A Prefeitura de Coxim, por meio da Vigilância em Saúde e da equipe de Controle de Vetores, intensificou o uso de ovitrampas — armadilhas de monitoramento entomológico — para acompanhar a presença do mosquito Aedes aegypti no município.
A iniciativa, implantada há três anos, busca identificar precocemente focos do mosquito transmissor de doenças como dengue, zika e chikungunya por meio da coleta e contagem de ovos em pontos estratégicos da área urbana.
As ovitrampas são recipientes escuros com água e uma palheta de madeira (eucatex), que simulam um ambiente propício para a reprodução do mosquito. As armadilhas são instaladas em um quadrante imaginário a cada 250 ou 300 metros, priorizando locais com maior risco de infestação, como residências ou terrenos com acúmulo de materiais.
Além da instalação, os agentes realizam visitas semanais para recolher as palhetas e analisar a quantidade de ovos depositados. Os dados geram um índice de infestação que orienta as ações de controle, permitindo intervenções mais rápidas nas áreas com maior risco.

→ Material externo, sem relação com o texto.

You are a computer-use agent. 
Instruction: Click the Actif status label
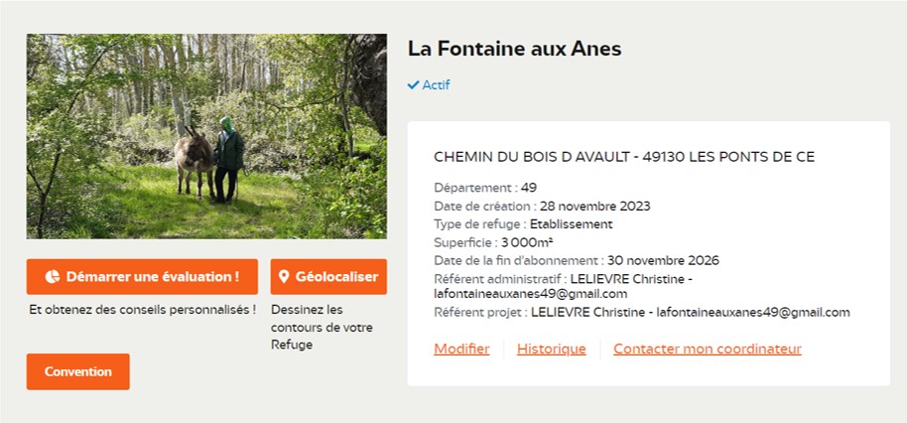pos(436,85)
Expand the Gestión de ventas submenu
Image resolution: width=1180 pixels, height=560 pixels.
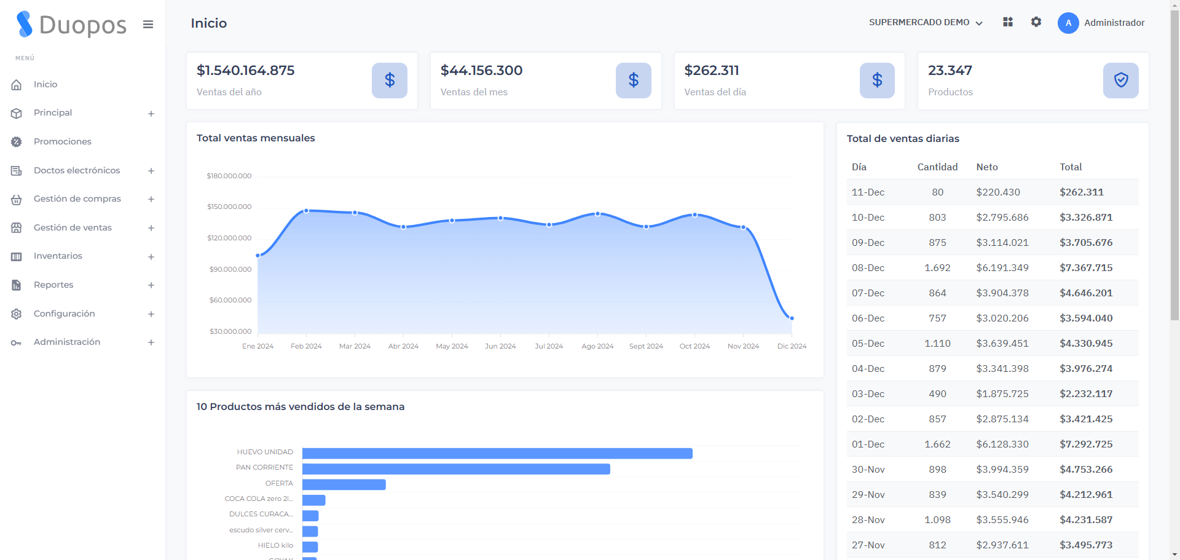tap(151, 228)
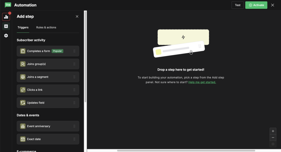Click the fit-to-screen canvas button
This screenshot has width=281, height=152.
click(273, 144)
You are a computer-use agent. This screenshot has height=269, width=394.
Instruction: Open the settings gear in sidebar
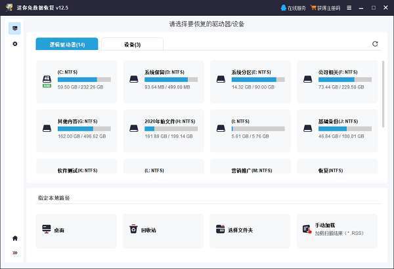pos(15,44)
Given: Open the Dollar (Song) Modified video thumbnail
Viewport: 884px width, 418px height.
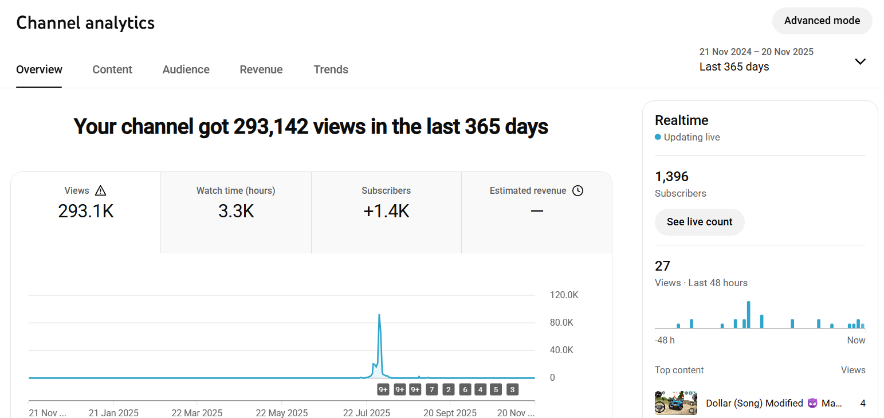Looking at the screenshot, I should (x=676, y=403).
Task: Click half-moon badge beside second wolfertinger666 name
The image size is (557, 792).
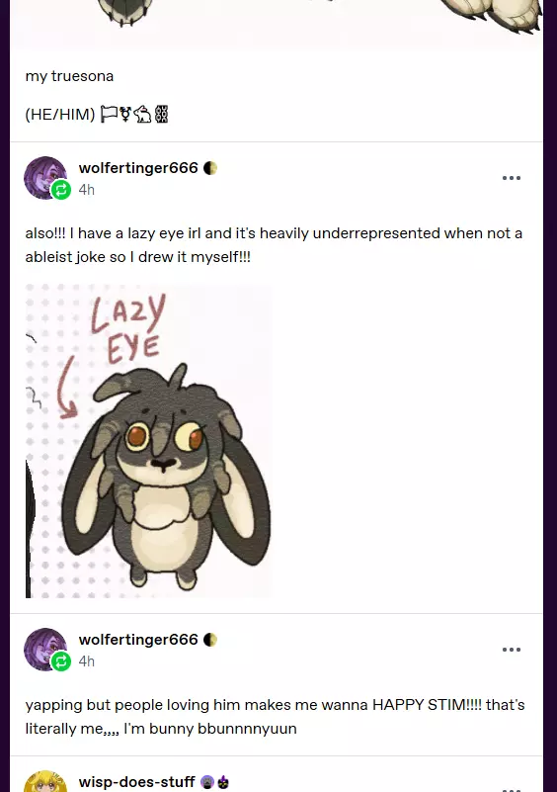Action: point(210,640)
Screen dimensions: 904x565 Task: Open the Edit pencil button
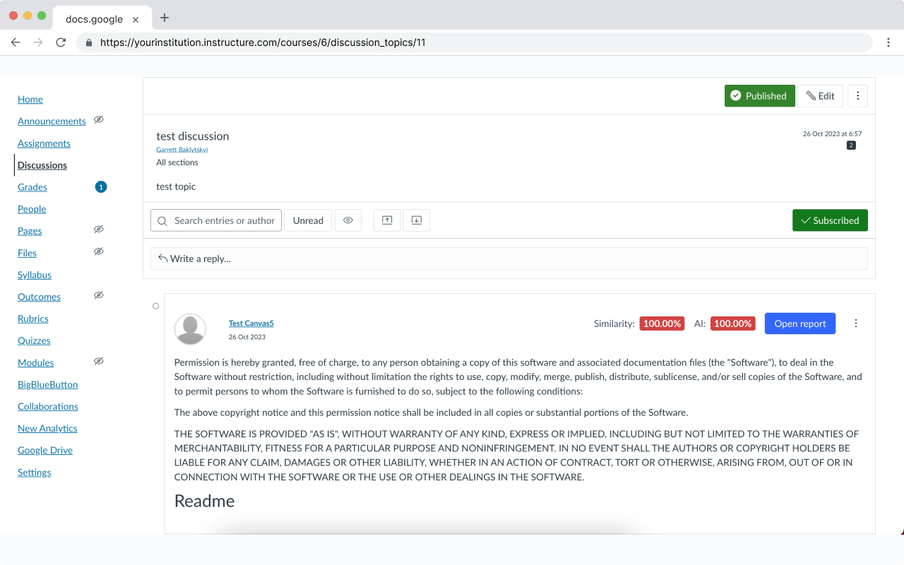coord(820,96)
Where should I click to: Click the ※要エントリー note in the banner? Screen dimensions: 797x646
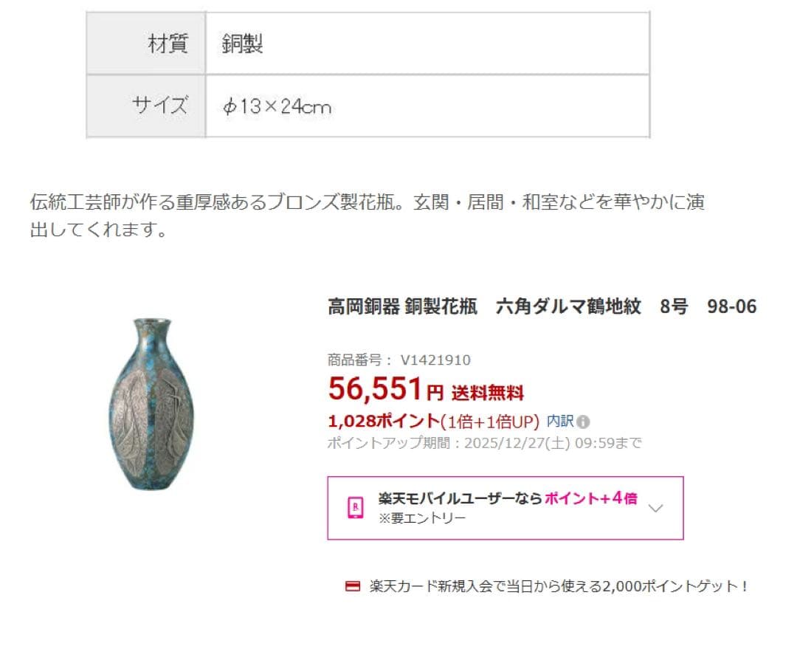(419, 518)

Ações de combate ao mosquito
Além do monitoramento com ovitrampas, a Vigilância Epidemiológica mantém outras medidas de combate ao mosquito, entre elas:
retirada de pneus em borracharias, oficinas mecânicas e residências;
fiscalização de terrenos baldios e imóveis abandonados;
bloqueio químico em áreas com casos suspeitos;
ações de educação em saúde junto à comunidade.
Participação da população
Durante as vistorias, a equipe destaca que o sucesso das ações depende da colaboração da população. Em um dos registros das atividades, um morador auxilia os agentes durante o trabalho, reforçando a importância da parceria entre o poder público e a comunidade.
“A prevenção começa dentro de casa”, reforça a campanha institucional.
A orientação da prefeitura é para que os moradores permitam a entrada dos agentes devidamente identificados e mantenham a rotina de eliminar recipientes que possam acumular água parada, principalmente após períodos de chuva.